>>>>

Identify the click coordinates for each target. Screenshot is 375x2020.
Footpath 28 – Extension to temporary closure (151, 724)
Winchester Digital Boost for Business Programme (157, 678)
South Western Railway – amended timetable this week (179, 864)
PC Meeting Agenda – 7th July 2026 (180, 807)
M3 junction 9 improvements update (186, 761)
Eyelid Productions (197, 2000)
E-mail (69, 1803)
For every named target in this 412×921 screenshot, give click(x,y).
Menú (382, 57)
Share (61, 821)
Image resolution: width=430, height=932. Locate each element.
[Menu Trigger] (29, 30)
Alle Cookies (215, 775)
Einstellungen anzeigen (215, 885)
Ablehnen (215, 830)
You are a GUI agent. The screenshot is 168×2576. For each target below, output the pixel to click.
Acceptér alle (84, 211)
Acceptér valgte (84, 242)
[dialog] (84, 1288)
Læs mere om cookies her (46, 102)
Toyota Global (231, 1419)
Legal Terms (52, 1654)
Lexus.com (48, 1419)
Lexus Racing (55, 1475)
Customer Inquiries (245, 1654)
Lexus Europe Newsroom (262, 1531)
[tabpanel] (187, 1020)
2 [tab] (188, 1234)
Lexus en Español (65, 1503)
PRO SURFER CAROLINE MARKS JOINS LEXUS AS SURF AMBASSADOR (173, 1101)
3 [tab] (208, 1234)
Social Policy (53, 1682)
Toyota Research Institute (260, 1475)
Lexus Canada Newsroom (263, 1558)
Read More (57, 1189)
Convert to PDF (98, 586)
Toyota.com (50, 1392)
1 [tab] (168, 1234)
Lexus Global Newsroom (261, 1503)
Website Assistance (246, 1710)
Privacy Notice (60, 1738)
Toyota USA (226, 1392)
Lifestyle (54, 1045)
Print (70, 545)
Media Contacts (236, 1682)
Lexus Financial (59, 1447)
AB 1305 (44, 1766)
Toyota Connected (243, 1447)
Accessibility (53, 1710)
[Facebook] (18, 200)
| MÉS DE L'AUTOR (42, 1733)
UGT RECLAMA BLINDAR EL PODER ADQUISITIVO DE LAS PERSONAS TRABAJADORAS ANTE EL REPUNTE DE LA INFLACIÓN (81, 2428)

<<<<

Output the records exactly, so that each line matches what was given.

**TASK RESPONSE:**
Identify the click coordinates for each target. Screenshot is 375x2020.
Footpath 28 – Extension to temporary closure (151, 724)
Winchester Digital Boost for Business Programme (157, 678)
South Western Railway – amended timetable this week (179, 864)
PC Meeting Agenda – 7th July 2026 (180, 807)
M3 junction 9 improvements update (186, 761)
Eyelid Productions (197, 2000)
E-mail (69, 1803)
For every named target in this 412×921 screenshot, give click(x,y).
Menú (382, 57)
Share (61, 821)
Image resolution: width=430, height=932. Locate each element.
[Menu Trigger] (29, 30)
Alle Cookies (215, 775)
Einstellungen anzeigen (215, 885)
Ablehnen (215, 830)
You are a GUI agent. The screenshot is 168×2576. For each target below, output the pixel to click.
Acceptér alle (84, 211)
Acceptér valgte (84, 242)
[dialog] (84, 1288)
Læs mere om cookies her (46, 102)
Toyota Global (231, 1419)
Legal Terms (52, 1654)
Lexus.com (48, 1419)
Lexus Racing (55, 1475)
Customer Inquiries (245, 1654)
Lexus Europe Newsroom (262, 1531)
[tabpanel] (187, 1020)
2 [tab] (188, 1234)
Lexus en Español (65, 1503)
PRO SURFER CAROLINE MARKS JOINS LEXUS AS SURF AMBASSADOR (173, 1101)
3 [tab] (208, 1234)
Social Policy (53, 1682)
Toyota Research Institute (260, 1475)
Lexus Canada Newsroom (263, 1558)
Read More (57, 1189)
Convert to PDF (98, 586)
Toyota.com (50, 1392)
1 [tab] (168, 1234)
Lexus Global Newsroom (261, 1503)
Website Assistance (246, 1710)
Privacy Notice (60, 1738)
Toyota USA (226, 1392)
Lifestyle (54, 1045)
Print (70, 545)
Media Contacts (236, 1682)
Lexus Financial (59, 1447)
AB 1305 (44, 1766)
Toyota Connected (243, 1447)
Accessibility (53, 1710)
[Facebook] (18, 200)
| MÉS DE L'AUTOR (42, 1733)
UGT RECLAMA BLINDAR EL PODER ADQUISITIVO DE LAS PERSONAS TRABAJADORAS ANTE EL REPUNTE DE LA INFLACIÓN (81, 2428)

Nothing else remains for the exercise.